Grave

Un Cinéma qui vient des tripes et qui veut y rester.

Une plongée cauchemardesque, étouffante, au parfum de réalité. La réalisatrice ne veut rien nous épargner, surtout pas de réfléchir, d'être touché.

Dans un premier degré, impossible à tenir finalement, on est devant un film qui saigne, sue, gratte et vomit un peu, mais qui dépasse tout cela. Il nous renvoie à une part de nous-même, insidieuse. Celle qui nous travaille, nous demande sans cesse de faire des choix, d'aller chercher en soi ou chez l'Autre la dimension Humaine, ou pas...

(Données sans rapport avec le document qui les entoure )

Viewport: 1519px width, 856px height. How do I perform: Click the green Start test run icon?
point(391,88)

Qu'y a-t-il dans la tête de Julia Ducournau pour écrire et réaliser un tel film? Pas de limites, pas de tabou, mais un sens infiniment réfléchi du montrable pour que rien de gratuit ne soit convoqué, rien que l'on n'ait pas véritablement déjà vu ou imaginé, mais jamais dans un condensé aussi fort et maîtrisé.

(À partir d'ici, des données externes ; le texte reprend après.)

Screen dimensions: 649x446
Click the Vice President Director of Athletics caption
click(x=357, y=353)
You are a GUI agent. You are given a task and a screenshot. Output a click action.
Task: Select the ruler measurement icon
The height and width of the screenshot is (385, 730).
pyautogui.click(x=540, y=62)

Une culture cinématographique certaine (Sofia Coppola, Stanley Kubrick, David Cronenberg, les Frères Coen...), des choix de réalisation assumés et une bande son qui veut rester dans le ventre. L'ensemble impose de prendre son souffle avant chaque séquence. Passé le premier tiers du film on entre dans un état de malaise, comme en bas d'un grand huit...ça monte, ça monte...amène à un point limite de tolérance visuelle et conceptuelle. Il est question d'obéir, d'assouvir, et de "dévorer" la chair. A la fin de la séquence on espère souffler et dès le premier plan de la suivante, de nouveau le malaise...mais la trame qui sous tend le film en fait le sens, elle est réfléchie, intransigeante avec le spectateur, donc on reste.

Tous les éléments de l'histoire sont nécessaires pour mettre l'Homme en face de lui-même, de la société, de son obéissance, de l'abandon de son libre arbitre et de sa conscience d'être différent d'un animal (ou pas...).

Justine fait sa rentrée dans une école vétérinaire. Végétarienne, le bizutage lui impose un bain de sang et le gobage d'un rein de lapin. Son corps réagit, gratte, suppure...l'appel du sang devient plus fort, il faut le goûter, le regoûter, entrer dans le rang et se noyer dans les cours, côtoyer les cadavres d'animaux, les entrailles, les échographies, aller au bout de ce que l'on peut voir sous les peaux, or, si la nature a recouvert de peaux et de poils les êtres humains et les animaux, c'est parce qu'ils ne sont pas que de chair. L'homme est forme, figure, corps et âme; tenter d'approcher la chair au plus près n'amène pas plus près de l'Homme. Justine découvre ce monde violent et l'anesthésie que tente le bizutage n'est qu'une autre forme de violence...on découvre finalement que l'Homme est le premier à se condamner génétiquement, socialement...

Grave l'est, c'est un film d'entrailles...le constat aussi d'une certaine désespérance, mais la réalisatrice ne s'en accommode pas pour autant. Elle la soulève, soupèse, et finit dans une pirouette comique, comme au sortir d'un cauchemar.

Attention, film abstrait, à voir absolument comme tel. C'est bien du Cinéma.